Sommerinterviews haben Tradition im politischen Berlin. Meist sind sie für die Parteivorsitzenden eine willkommene Gelegenheit, um in der nachrichtenarmen Zeit ihre Botschaften unters Volk zu bringen. Doch Klingbeil nutzt die Gelegenheit vor allem, um seinem Parteifreund Bundeskanzler Olaf Scholz ein paar Ansagen zu machen. Die zentralen Forderungen im Überblick.

1. Der Kanzler soll kämpfen

Nicht nur in Sachsen und Thüringen, auch im Bund stehen die Sozialdemokraten mit etwa 15 Prozent mies da. „Jetzt muss alles getan werden in den nächsten 13 Monaten, dafür, dass die Bundestagswahl anders ausgeht“, sagt der 46-Jährige und richtet seinen Fokus dabei auf Scholz.

Jeder weiß es, die SPD kann kämpfen, und das wird man in diesem Wahlkampf sehen.

Lars Klingbeil, SPD-Bundesvorsitzender

„Der Kanzler wird vorneweg marschieren, wird kämpfen, die ganze Partei mit ihm, um Vertrauen zurückzuholen“, sagt Klingbeil und spricht damit den Wunsch von vielen in der Partei aus. Nur ist der Kanzler bislang meist bei seinem stoischen Stil geblieben. Technokratisch, emotionslos und detailverliebt, lautet der Vorwurf.

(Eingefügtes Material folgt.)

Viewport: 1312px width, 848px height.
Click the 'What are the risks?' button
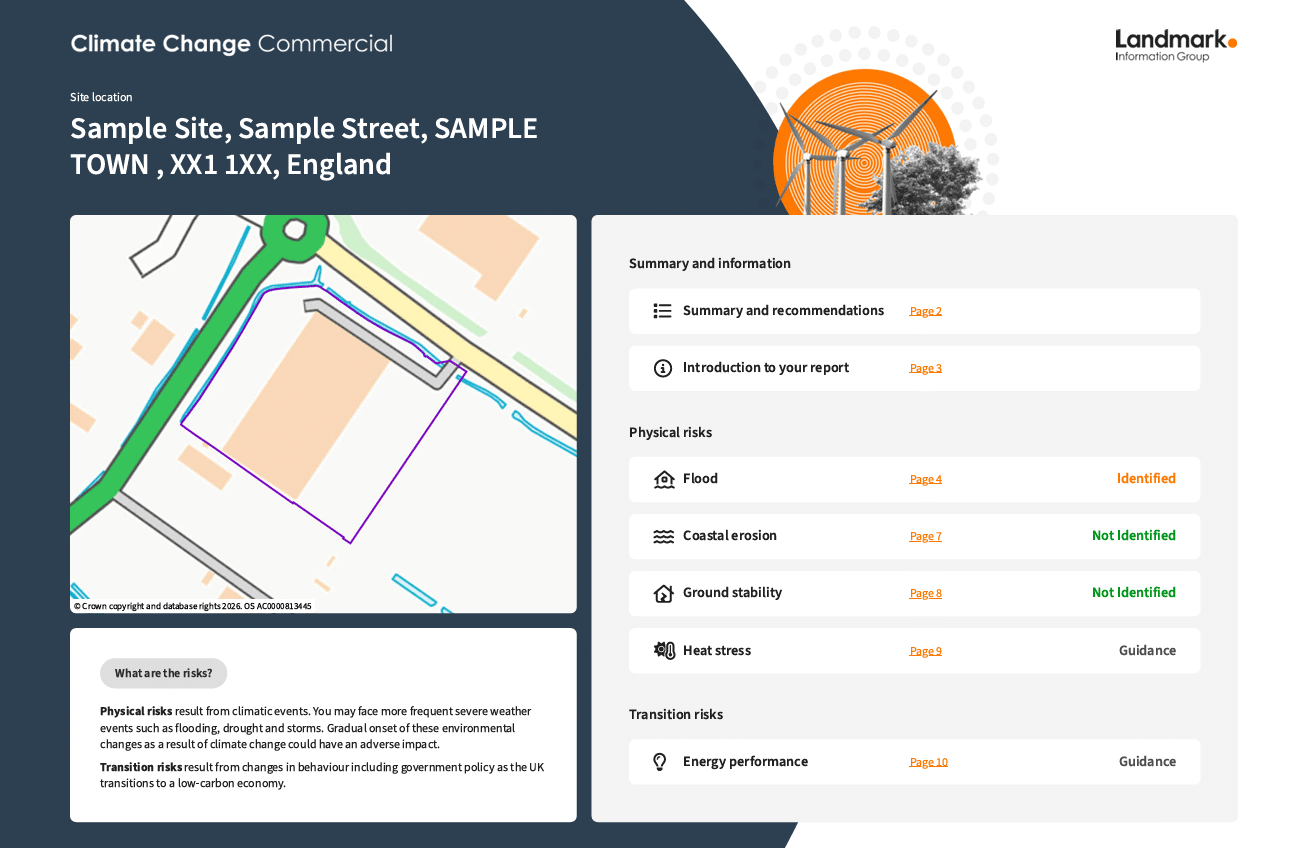tap(163, 673)
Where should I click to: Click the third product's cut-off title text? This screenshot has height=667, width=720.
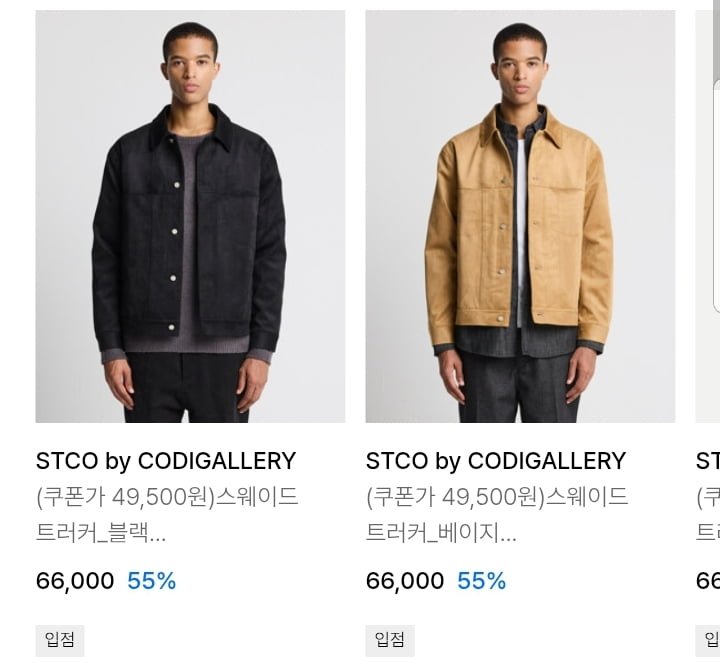click(708, 515)
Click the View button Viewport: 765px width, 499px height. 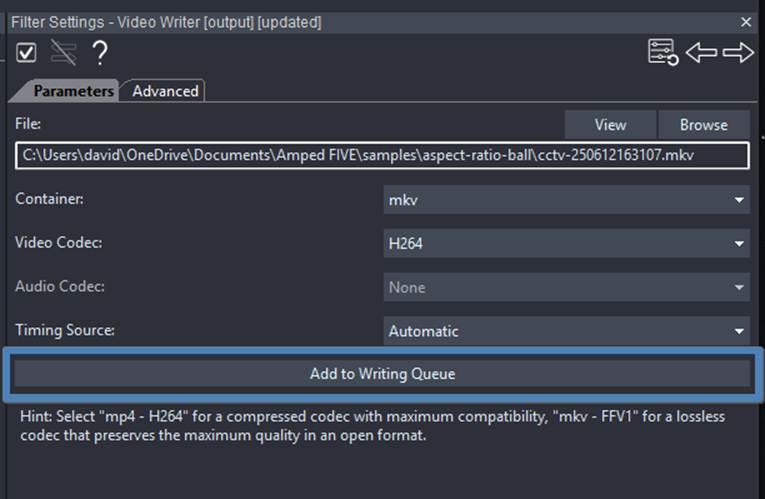click(x=610, y=125)
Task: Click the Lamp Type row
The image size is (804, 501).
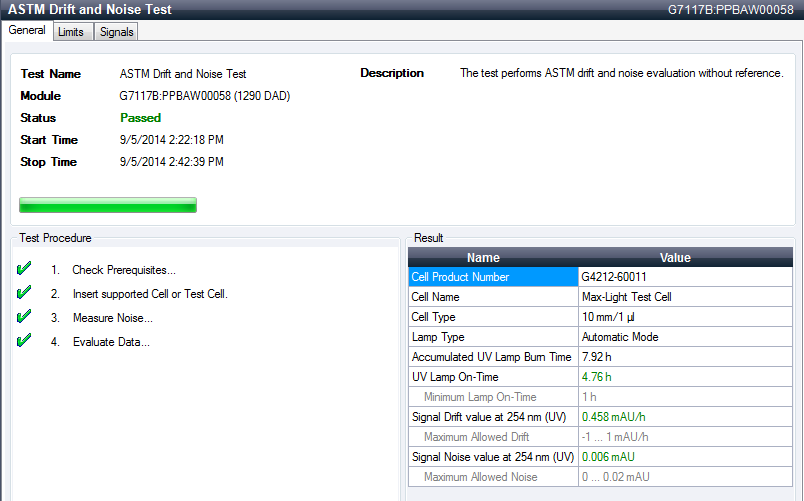Action: (x=493, y=337)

Klingbeil setzt für den Bundestagswahlkampf 2025 aber auf Emotionen, wenn es wahrscheinlich gegen die Union unter CDU-Chef Friedrich Merz geht. Es werde eine große Polarisierung geben, prognostiziert Klingbeil. Dafür muss Scholz jedoch auch in die Offensive gehen: „Jeder weiß es, die SPD kann kämpfen, und das wird man in diesem Wahlkampf sehen.“

2. Das Soziale bleibt die rote Linie

In den zähen Haushaltsverhandlungen mit Finanzminister Christian Lindner (FDP) und Wirtschaftsminister Robert Habeck (Grüne) hatte Scholz nur wenig Verhandlungsraum, denn seiner eigenen Partei konnte er vor allem bei den zuletzt stark gestiegenen Sozialausgaben nichts zumuten.

Das bleibt wohl auch so, machte Klingbeil deutlich: „Die rote Linie, dass Renten gekürzt werden, so wie Friedrich Merz und die FDP, Wirtschaftsweise und andere Expertinnen und Experten in diesem Land sich das vorgestellt haben, diese rote Linie kann nicht überschritten werden“, sagt Klingbeil. Das habe auch der Kanzler gewusst.

Auch an anderer Stelle macht der SPD-Chef deutlich, dass beim Sozialen nicht gespart werden dürfe. Beim Bürgergeld dürfe nicht weiter gekürzt werden, das Streikrecht bleibe unangetastet, und auch an der Rente mit 63 müsse man festhalten.

3. Kein Ampel-Streit mehr

Beim Thema Haushalt legt sich Moderator Matthias Deiß den SPD-Vorsitzenden zurecht. „Diese öffentliche Aufregung und dieser Tanz […] wäre in der letzten Woche wirklich vermeidbar gewesen“, kritisiert Klingbeil die Ampel-Spitzen. Nun hat Deiß ihn dort, wo er ihn haben will.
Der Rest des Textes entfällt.